Simon looked down at the little heap of beads in his hand.

“What do you want me to do with the pearls?” he asked.

The blind man’s dark glasses held his gaze like hypnotic hungry eyes.

“Are they really valuable?”

“I’d say they were, but I’m not an expert,” Simon replied, improvising with infinite care. “They’d have to be sold in the right place, of course. As you may know, individual pearls don’t mean so much, unless they’re really gigantic. Most pearls are made into necklaces and things like that, which means that they have to be matched, and they gain in value by being put together. And then it’s a funny market these days, on account of all the cultured pearls that only an expert can tell from real ones. There are still people who’ll spend a fortune on the genuine article, but you don’t find them waiting on every jeweller’s doorstep. It takes work, and preparation, and patience — and time.”

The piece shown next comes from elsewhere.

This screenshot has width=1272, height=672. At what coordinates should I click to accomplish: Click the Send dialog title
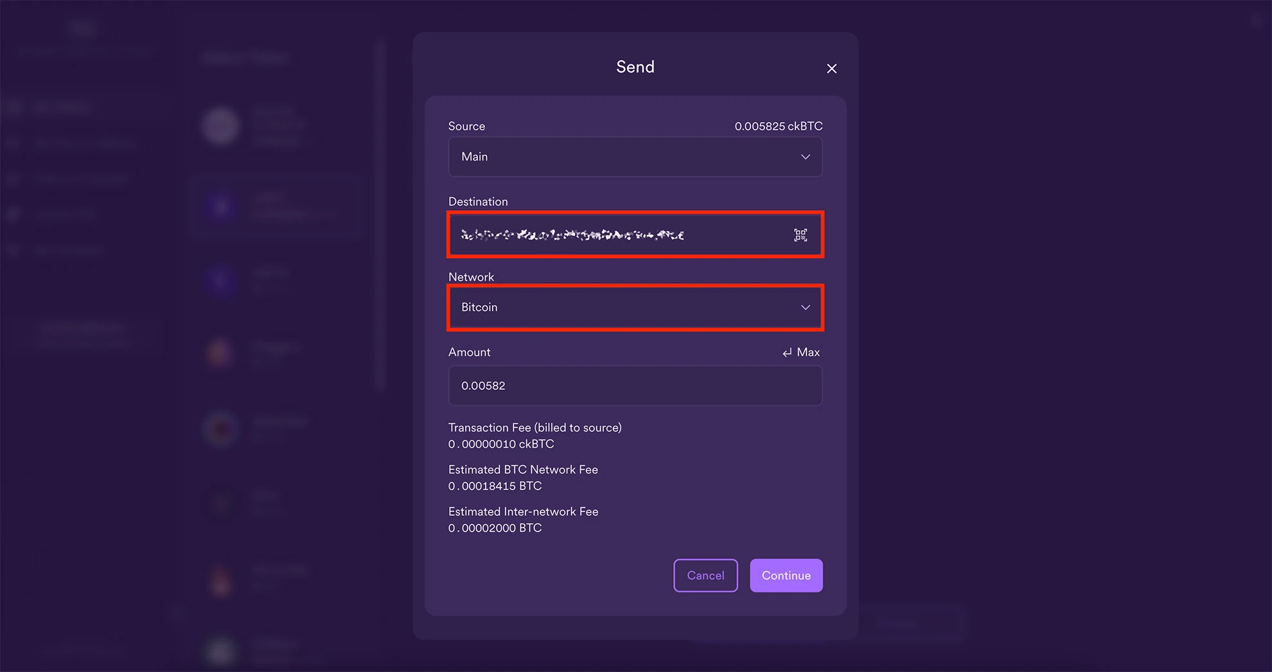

“But — eventually — they should be worth a lot?”

“Eventually,” said the Saint soberly, “they may mean more to you than you’d believe right now.”

Ned Yarn’s breath came and went in a long sigh.

“That’s all I wanted to know,” he said. “I can wait some more. I guess I’m used to waiting.”

“Do you want me to take the pearls back to the States and see what I can do with them?”

“Yes. And Consuelo and I will go on fishing for more. At least we’ll know we aren’t wasting our time. Where’s that drink you were talking about, Consuelo?” She put the glass in his hand, and he raised it. “Here’s luck to all of us.”

“Especially to you two.” Simon looked at the woman over his glass and said, “Salud!”

He wrapped the beads carefully in a scrap of newspaper and tucked it into his pocket.

“Do you mind if Consuelo guides me back from here?” he asked. “I don’t want to get lost.”

“Of course, we don’t want that. And thank you for coming.”

The night was the same, perhaps a little cooler, perhaps a little more muted in its secret sounds. The woman’s heels tapped the same monotonous rhythm, perhaps a little slower. They walked quite a long way without speaking, as they had before, but now they kept silent as if to make sure that they were beyond the most fantastic range of a blind man’s hearing before they spoke.

Simon Templar was glad that the silence lasted as long as it did. He had a lot to think about, to weigh and balance and to look ahead from.

Finally she said, almost timidly, “I think you understand, señor .”

“I think so,” he said, but he waited to hear more from her.

“When he began to be discontented, we went out in the boat and began looking for pearls. For a long time that made him happy. But presently, when we found nothing, he was unhappy again. At last we found some oysters. Then again he had hope. But there were no pearls. So presently, after some more time, he was sad again. It hurt too much to see him despair. So at last I let him find some pearls. At first they were real, I think. I took them from some earrings that my mother gave me. And after that, they were beads.”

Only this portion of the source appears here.